Он уже думал, что погорячился, взяв расчет, — начиналось похмелье. Не один Бекназаров должен оценивать его. Миновало время беков и ханов, веками владевших Черными землями. Саид не ангел. Готов признать свои ошибки: наверное, они есть, если с ним не хотят работать. Надо поговорить с Шидаковым и с Ибрагимовым.

Даргинец доехал. Достал трешку.

— Я заплатил уже, — сказал Саид.

Вскоре и он постучал в кабину. Поблагодарил шофера и пошел темной облачной степью. До кошары километров пятнадцать в сторону. Переложил нож из брюк в карман полушубка.

Спешил — как там Секки? И не спешил — страшила встреча с бригадой. Кошара Меркелия дальше кошары Муратова. И когда за буруном блеснул огонек кошары Ибрагимова, свернул к ней.
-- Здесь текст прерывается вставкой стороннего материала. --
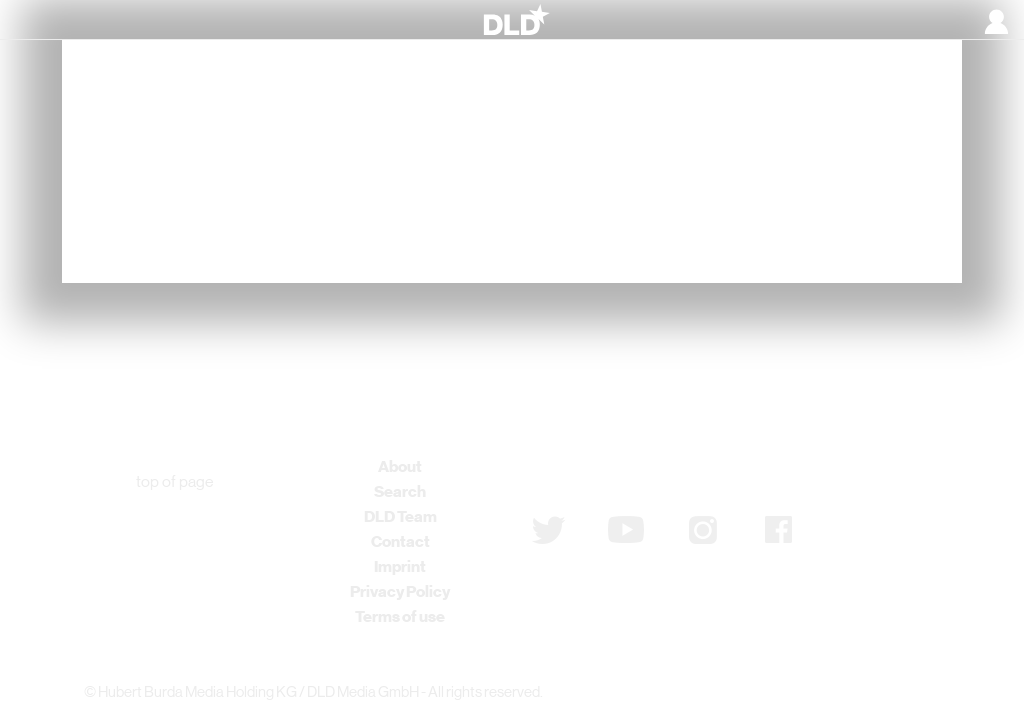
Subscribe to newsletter (638, 477)
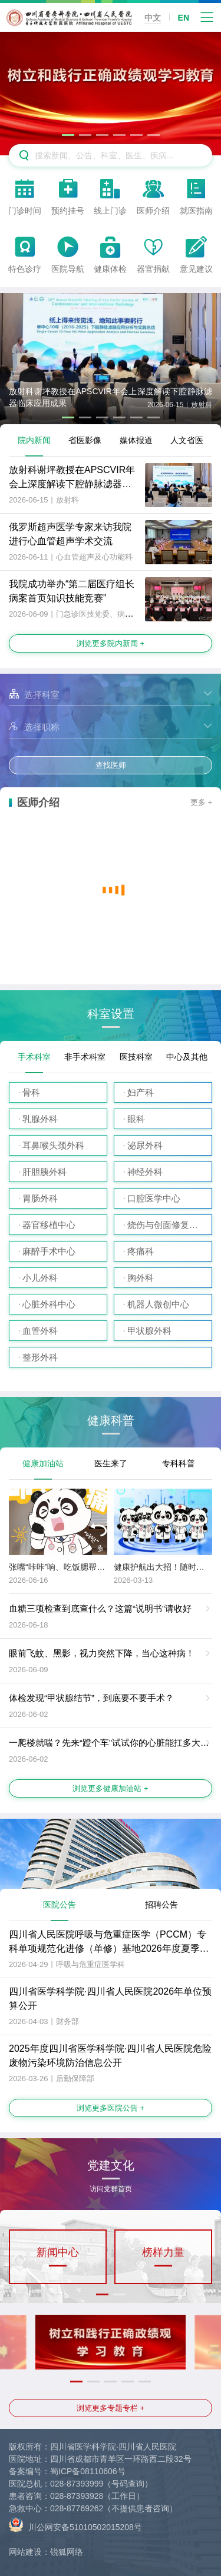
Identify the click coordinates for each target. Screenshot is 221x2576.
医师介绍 (38, 802)
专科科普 (178, 1463)
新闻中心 (58, 2252)
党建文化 (110, 2169)
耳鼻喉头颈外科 (53, 1145)
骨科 (31, 1092)
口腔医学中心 (153, 1198)
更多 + (201, 802)
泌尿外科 (145, 1145)
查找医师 (110, 765)
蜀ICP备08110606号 (88, 2471)
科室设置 (110, 1014)
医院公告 (59, 1904)
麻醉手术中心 (48, 1251)
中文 (152, 17)
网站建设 (25, 2552)
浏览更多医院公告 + (110, 2108)
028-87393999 (76, 2483)
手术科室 (34, 1056)
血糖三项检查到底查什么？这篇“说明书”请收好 (100, 1608)
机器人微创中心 (158, 1304)
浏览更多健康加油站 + (110, 1788)
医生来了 (110, 1463)
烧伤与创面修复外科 (167, 1225)
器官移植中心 (48, 1225)
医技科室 (136, 1056)
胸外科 (140, 1278)
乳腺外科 (40, 1119)
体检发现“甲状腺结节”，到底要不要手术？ (91, 1698)
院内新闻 (34, 440)
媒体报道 (136, 440)
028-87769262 (76, 2508)
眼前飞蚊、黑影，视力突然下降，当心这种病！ (101, 1653)
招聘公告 (161, 1904)
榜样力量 (163, 2252)
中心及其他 (186, 1056)
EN (183, 17)
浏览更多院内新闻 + (110, 643)
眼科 (136, 1119)
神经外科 (145, 1172)
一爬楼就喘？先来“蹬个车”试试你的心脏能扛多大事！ (113, 1743)
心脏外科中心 (48, 1304)
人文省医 (186, 440)
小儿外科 (40, 1278)
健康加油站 (43, 1463)
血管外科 (40, 1331)
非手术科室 (84, 1056)
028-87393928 (76, 2496)
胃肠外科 (40, 1198)
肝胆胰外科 (44, 1172)
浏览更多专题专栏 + (110, 2408)
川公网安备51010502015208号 (75, 2524)
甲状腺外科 (149, 1331)
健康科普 (110, 1421)
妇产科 (140, 1092)
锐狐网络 (66, 2552)
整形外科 (40, 1357)
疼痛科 (140, 1251)
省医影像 (84, 440)
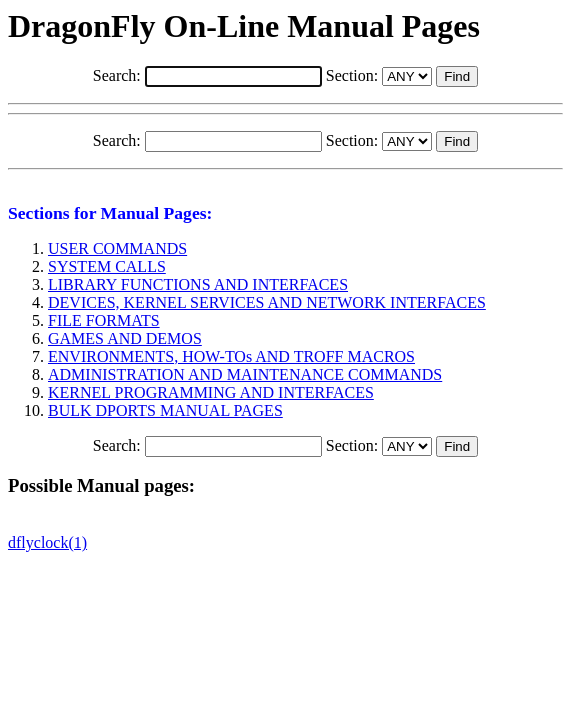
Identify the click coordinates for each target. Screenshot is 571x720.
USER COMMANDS (117, 248)
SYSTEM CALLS (107, 266)
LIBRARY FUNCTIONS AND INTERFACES (198, 284)
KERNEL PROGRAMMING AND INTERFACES (211, 392)
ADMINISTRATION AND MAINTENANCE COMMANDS (245, 374)
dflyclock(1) (47, 542)
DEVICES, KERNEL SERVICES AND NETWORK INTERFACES (267, 302)
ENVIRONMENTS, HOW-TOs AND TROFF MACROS (231, 356)
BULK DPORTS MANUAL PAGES (165, 410)
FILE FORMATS (104, 320)
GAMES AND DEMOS (125, 338)
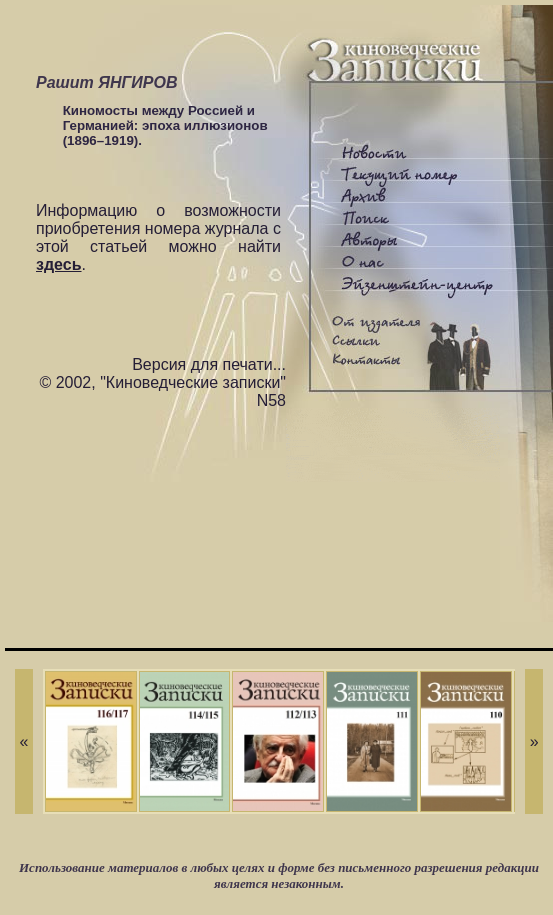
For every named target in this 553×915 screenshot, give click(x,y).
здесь (59, 264)
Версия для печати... (209, 364)
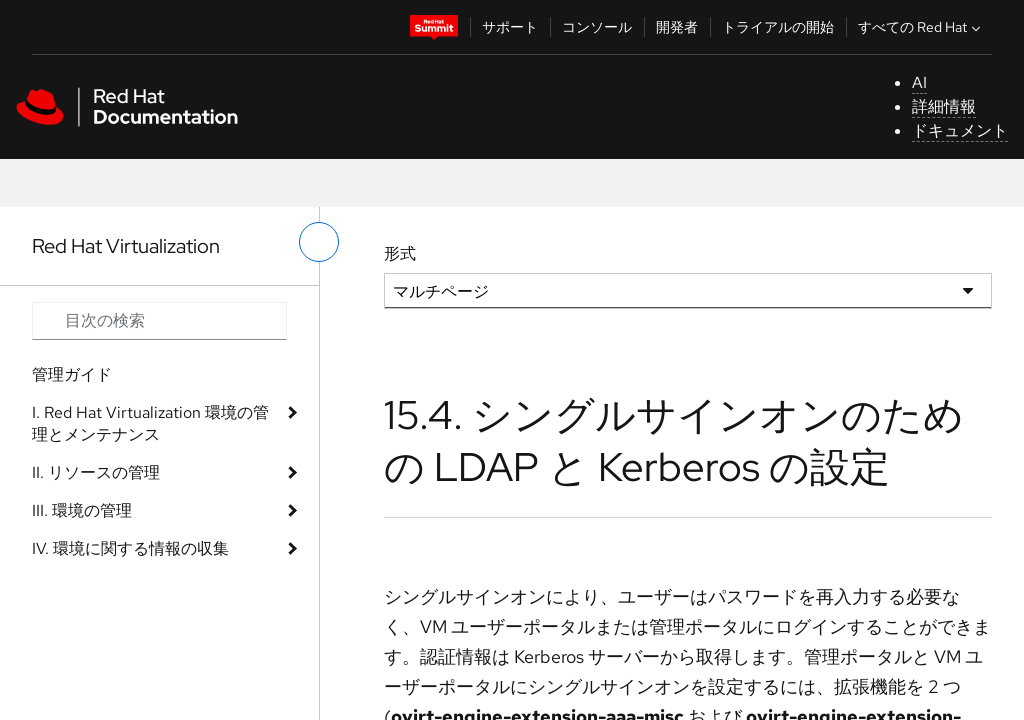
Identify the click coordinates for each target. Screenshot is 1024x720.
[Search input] (159, 321)
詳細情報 (944, 106)
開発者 (677, 27)
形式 (400, 253)
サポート (510, 27)
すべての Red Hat (921, 27)
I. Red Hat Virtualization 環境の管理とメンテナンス (150, 423)
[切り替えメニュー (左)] (319, 242)
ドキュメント (960, 130)
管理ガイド (72, 374)
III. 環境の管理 (82, 510)
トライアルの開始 (778, 27)
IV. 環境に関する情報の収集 (130, 548)
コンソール (597, 27)
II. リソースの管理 (96, 472)
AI (919, 82)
Малость передохнуть — начинался снежный буран. И поговорить все-таки по душам.

Беда только в том, что у Ибрагимова овчарка с зеленой шерстью натаскана на людей. Ночью она не привязана. У Саида и палки нет. Если же выскочат чабаны, придется убить собаку, как на Памире этим же ножом убил барса в ночной схватке, в газете даже писали.

Убить собаку — нанести ущерб чабану, кровно обидеть его. Ибрагимов очень дорожил этой овчаркой. Он не любил посетителей на кошаре. К нему избегали ездить даже по делам. В суд подавали уже за эту собаку.

Чабан пополз к домику, как на охоте, чтобы ветер не донес ни запаха, ни шороха. Ему не повезло. Собака лежала у порога, а не у база, как рассчитывал он. Она бросилась молча. Саид крикнул и первым ударом свалил собаку. Тут же она опалила его лицо горячим дыханием зверя. Две другие собаки с лаем рвали полы его полушубка. Он прыгнул на телегу. Овчарка за ним. Кому-то пришлось бы умирать. Но скрипнула дверь, грозно закричал Ибрагимов и оттащил собаку.

— Что надо? — клацнул он затвором винтовки. — К овцам лез? Эй, люди, вора поймал!

— Не кричи, перекурить зашел, в гости, домой из города иду…

Не принять гостя — оскорбить курганных предков. Ибрагимов только пробурчал:

— Часто в город ходишь — совсем начальником стал!

О, в этом домике совсем не так, как у Муратовых!

Вонь, грязь, паутина, закопченные стены. В углу, как в сакле, дымовая труба над камнями очага. И говорят тут по-иному, словно всегда ругаются. Женщины прячут лица. Увидев гостя, дети мгновенно исчезли под шубами на полу.

Ибрагимов резко крикнул на старую мать, и она принялась варить чай в жирном котле. Обычай требовал сперва накормить гостя, а потом спрашивать. Но Ибрагимов не держался за все обычаи.

— Чего в городе? — равнодушно зевнул он, сбросив бурку незаметным движением красивых плеч прямо на пол. Под буркой остался лежать кудрявый ягненок с ангельскими глазами.